「恩送り」
誰かから受けた親切や善意を、それを相手に返すのではなく、他の誰かに渡していくこと。
成田に着き、知り合いが運転する迎えの車が来るまでの間、指定の待機場所で待機しました。
すぐに迎えが来る人は入って右手のソファーで、そうでない時間のかかる人は左手の段ボールベッドのあるところです。
自分は真っ先にそこに入ったので、入り口近くのソファーに荷物を置いて腰掛けました。
しばらくのんびりしていると、小さな男の子を連れたお腹の大きなインド人女性が職員の人と何やら話し込んでおられるのが耳に入りました。
その方の旦那さんが成田まで迎えに来られ、みんなでタクシーで帰るつもりだったようですが、成田から自宅まではタクシーを含め公共交通機関を使うことが禁止されています。
けれどそのことをよく理解しておられなかったようで、職員の方が丁寧に説明されています。
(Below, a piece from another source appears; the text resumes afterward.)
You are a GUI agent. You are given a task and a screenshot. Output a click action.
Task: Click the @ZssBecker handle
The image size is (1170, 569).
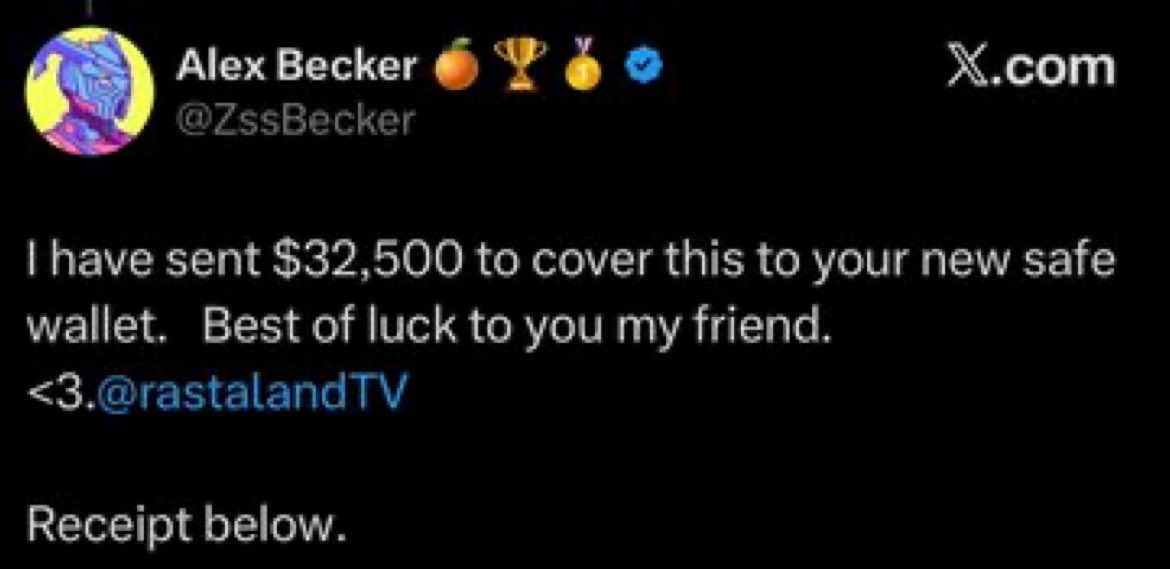pyautogui.click(x=295, y=119)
さらには旦那さんは運転免許を持っておられないようで、自力で帰る手段がないようです。
その会話を聞き、頭よりも最初に体が動きました。
その女性に「よかったら一緒の車でここを出ませんか?」と声をかけ、職員の方に確認を取ると「お互いが了解の上ならOKです」と言われたので、すぐに成田に向かっている友人に電話をかけ、車に大きな荷物ともう三人乗れることを確認しました。
車が来るまで約一時間、ただ淡々と時を過ごします。
その間思い出すのはやはりインド出国直前に、出国許可書申請のために懸命の努力してくれたインド人たちや領事館職員の方たちへのご恩です。
今目の前におられる、大きな荷物と大きなお腹で可愛い男の子とソファーに座っておられるその女性を見て、逆の立場で無力だった自分に大きな力を捧げてくれた彼らのご恩が身に染みて感じられ、胸が熱くなります。
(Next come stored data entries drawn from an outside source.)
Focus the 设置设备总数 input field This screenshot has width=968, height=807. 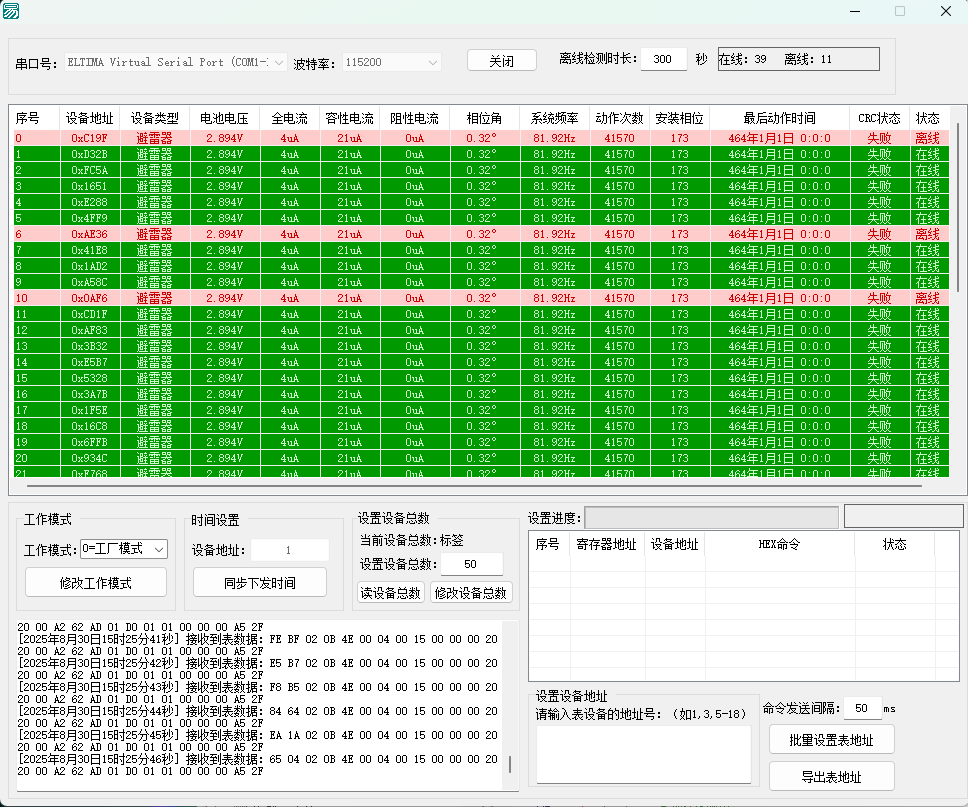point(470,564)
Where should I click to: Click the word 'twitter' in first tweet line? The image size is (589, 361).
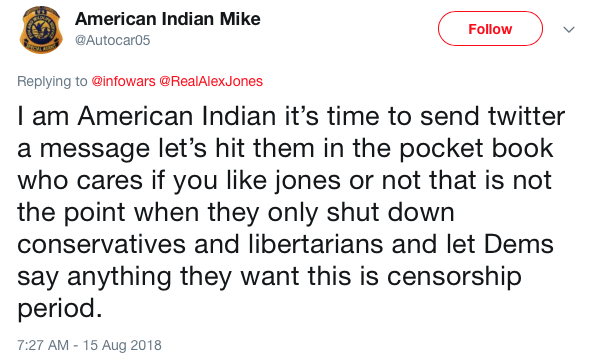point(527,116)
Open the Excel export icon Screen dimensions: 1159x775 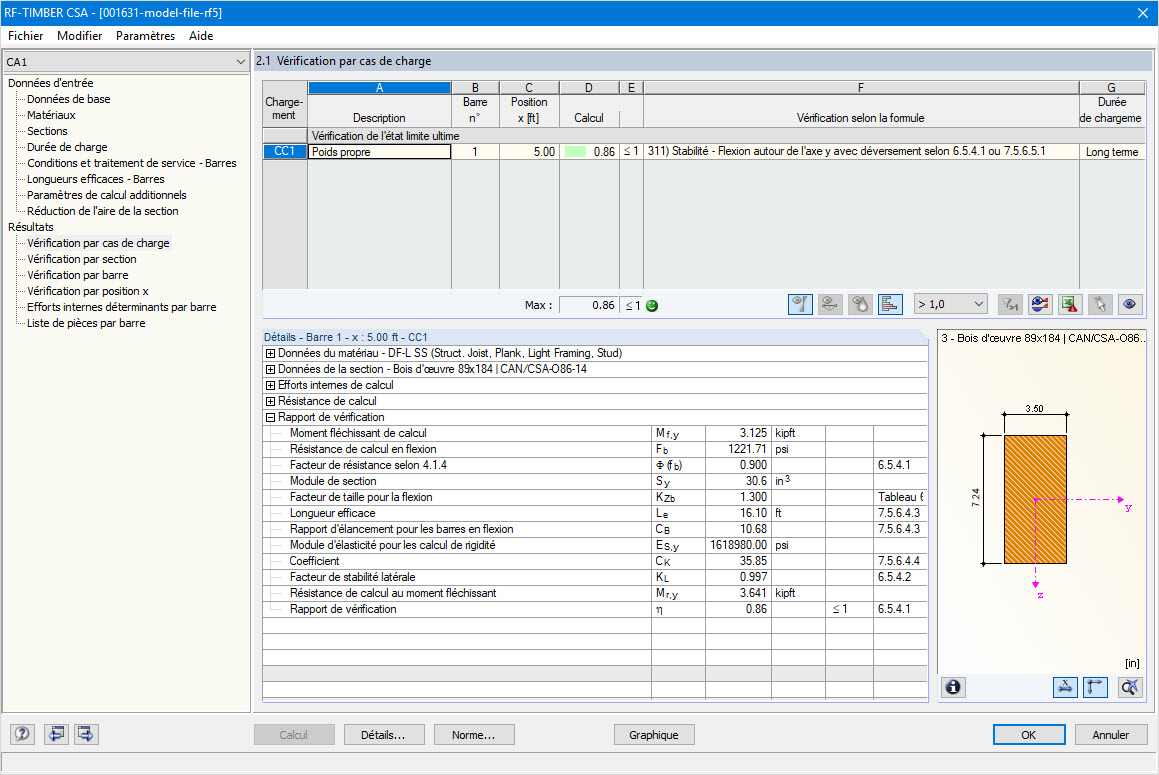[x=1069, y=304]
一時間ほどして友人が成田に到着し、荷物を載せたカートを押しながら車の方へと向かいました。
その場所までは最終確認のために職員の方も一緒で、そこで外で待っておられたご主人とも合流しました。
彼らはインドで最も感染拡大が進んでいるマハラシュトラ州のムンバイから来たようで、お腹の大きな奥さんと幼い男の子を残し、旦那さんはさぞ心配されていたことでしょう。
ダラヴィというインド最大のスラム街を抱えるマハラシュトラ州の感染者数は断トツで最大で、長く二番目だった自分がいたタミルナド州は首都デリーのあるデリー連邦直轄地と今日の時点で入れ替わっています。
四番目はだいぶ下がってグジャラート州、ここは現インド首相であるモディの出身地です。
三人は神奈川県の海老名市にお住まいです。
今の日本の状況はよく分かりませんが、どこか成田の近くの駅までお送りし、そこから大きなキャリーケースを持った外国人家族が電車に乗るのは危険ではなくても、あまり望ましくないように思われます。
またそれはルールー上禁止されています。
ですので三人を海老名のご自宅までお送りすることにしました。
海老名というと高速道路の大きなサービスエリアが有名です。
その海老名市の出口から下り、彼らの暮らすアパートまで車を走らせました。
最後に彼らと記念撮影です。
ついさっきまで見ず知らずだった彼らを自宅まで送り届けることができ、ホッとしたというか、胸の内の思いが少し満たされたというか、彼らに対して逆にこちらから感謝をしたいようなとても不思議な感覚です。
この二三日前にインド人たちの温かい思いに包まれ、ここ海老名市に別のインド人ファミリーを送り届けるまで、切れることのない大きな流れであったように感じます。
これは感じるだけではなく、きっと本当にそうなのだと信じます。
このたびのインドの旅は日本に着いてもまだ終わっていません。
たぶんこれからもずっと続いていくのでしょう、いろんな人から受けたご恩をまた別のいろんな人に返しながら・・・。